### Task brief
Pictures stay out of the copy. Transcribe exactly the lines from the line with "Where should I" through the final line of the records.

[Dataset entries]

-----

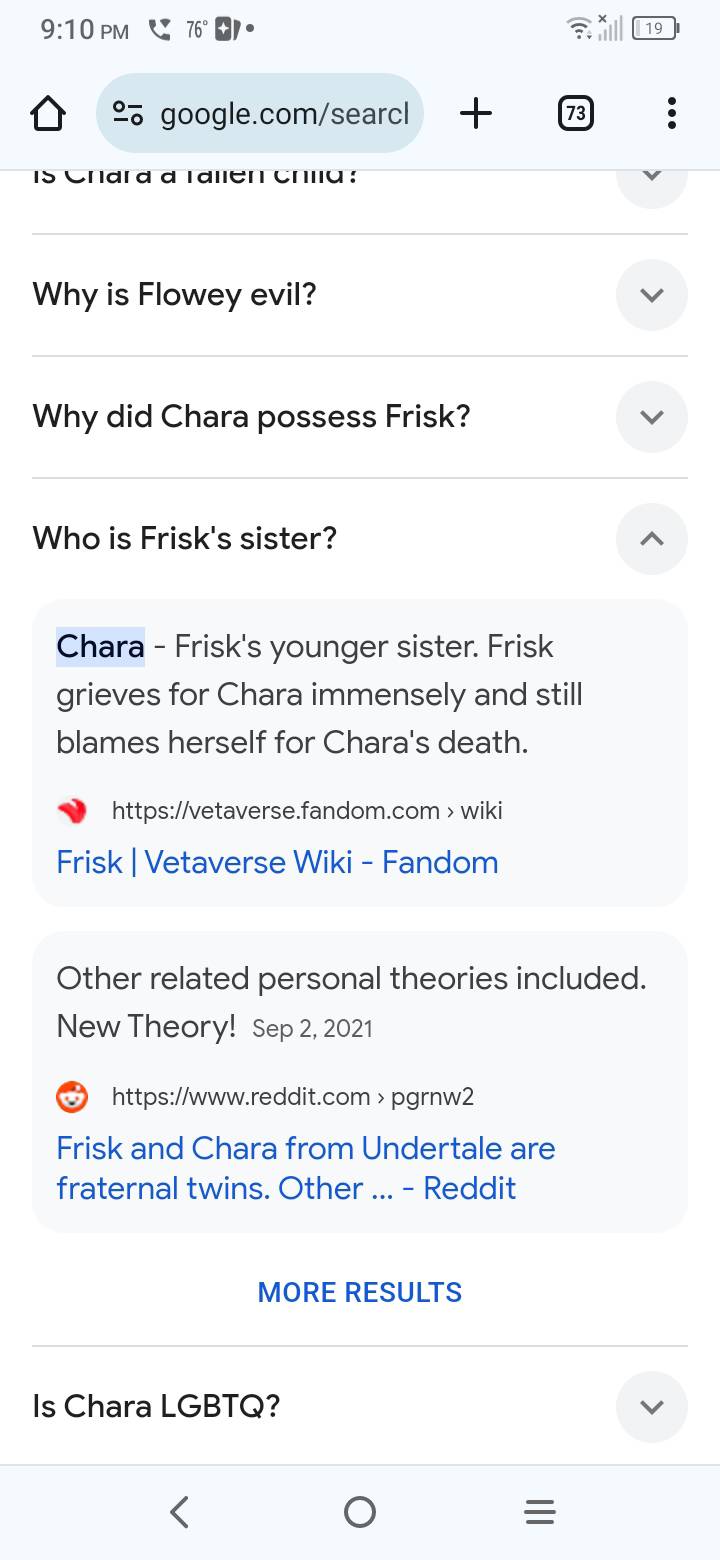
Task: Tap the Chrome home icon
Action: point(48,114)
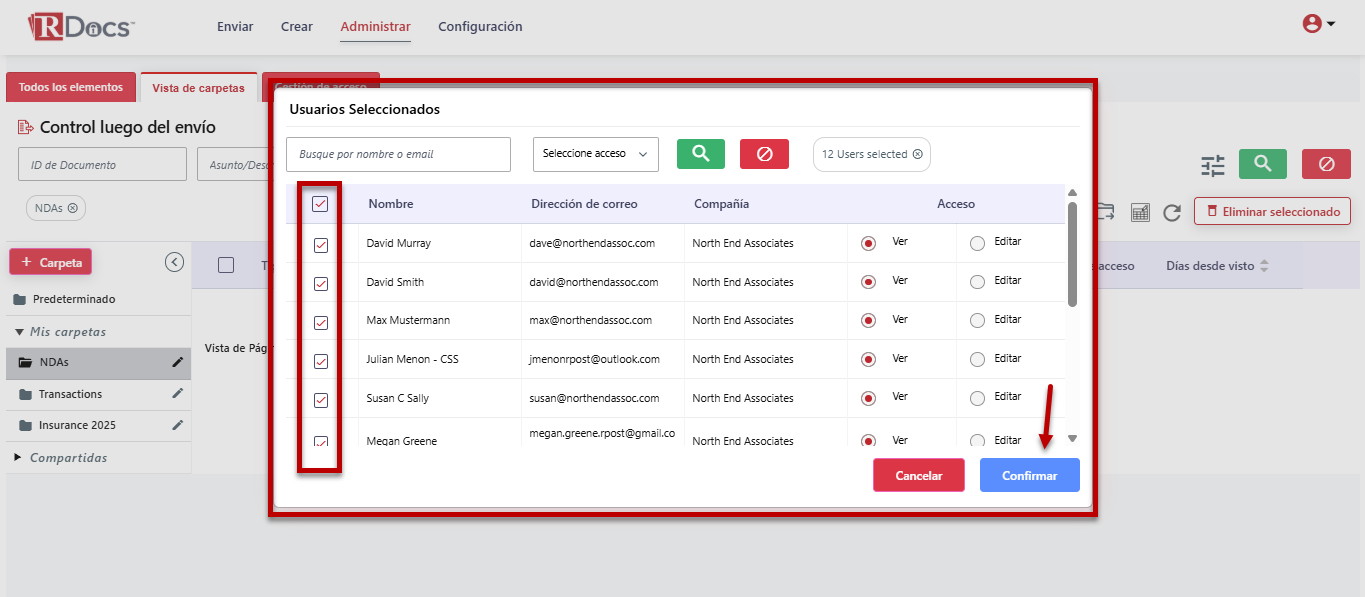Switch to the Todos los elementos tab
The height and width of the screenshot is (597, 1365).
(x=70, y=87)
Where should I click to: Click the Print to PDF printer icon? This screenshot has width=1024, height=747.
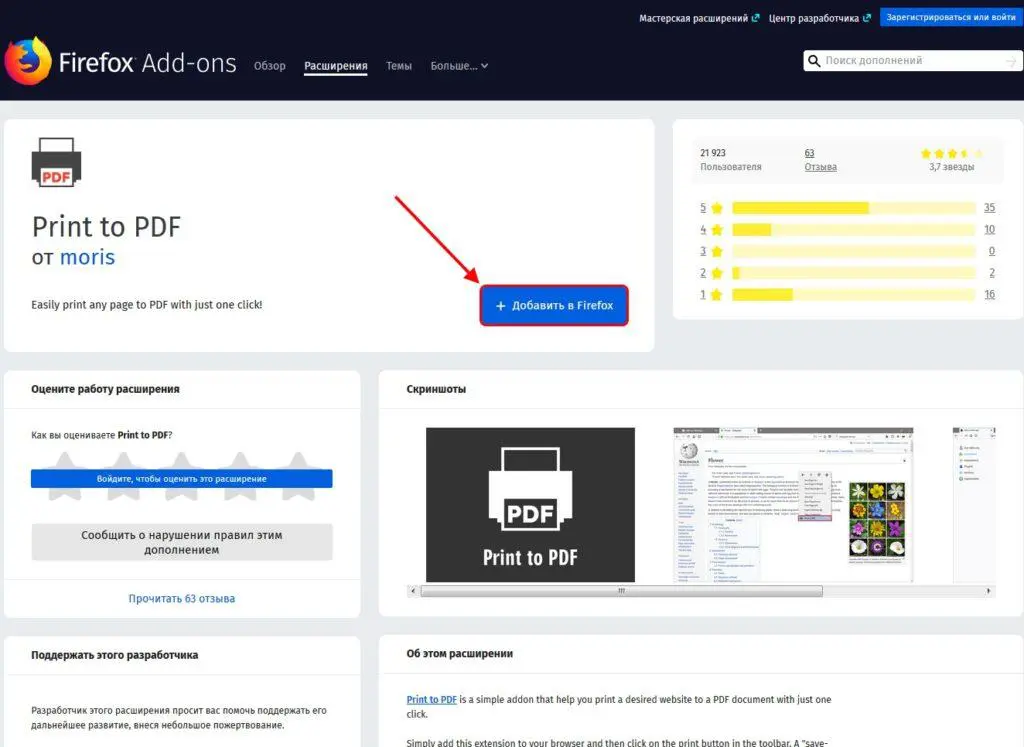click(57, 164)
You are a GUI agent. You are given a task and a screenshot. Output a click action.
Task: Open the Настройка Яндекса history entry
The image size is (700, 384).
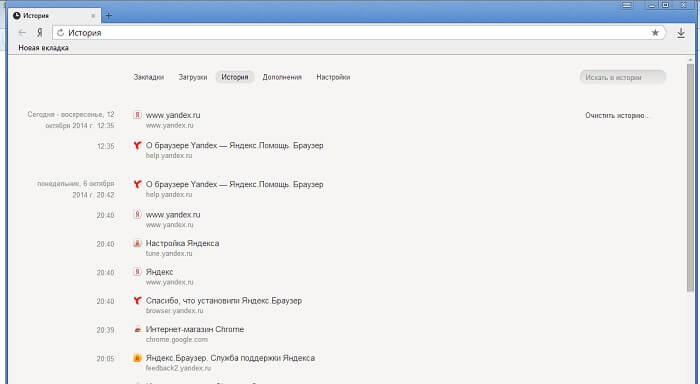[182, 243]
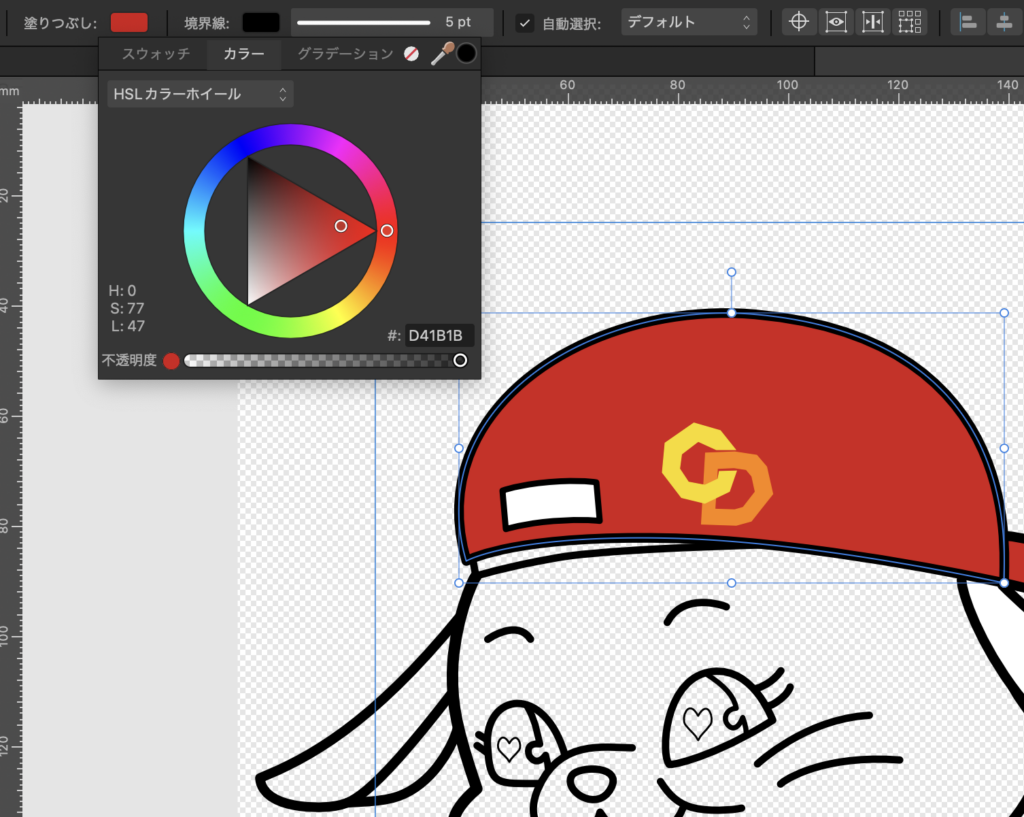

-----

### Solved exercise
Where should I click to: Click the Print to PDF printer icon? This screenshot has width=1024, height=747.
click(57, 164)
You are a GUI agent. You are given a task and a screenshot. Output a click action.
Task: Open the Настройка Яндекса history entry
The image size is (700, 384).
[182, 243]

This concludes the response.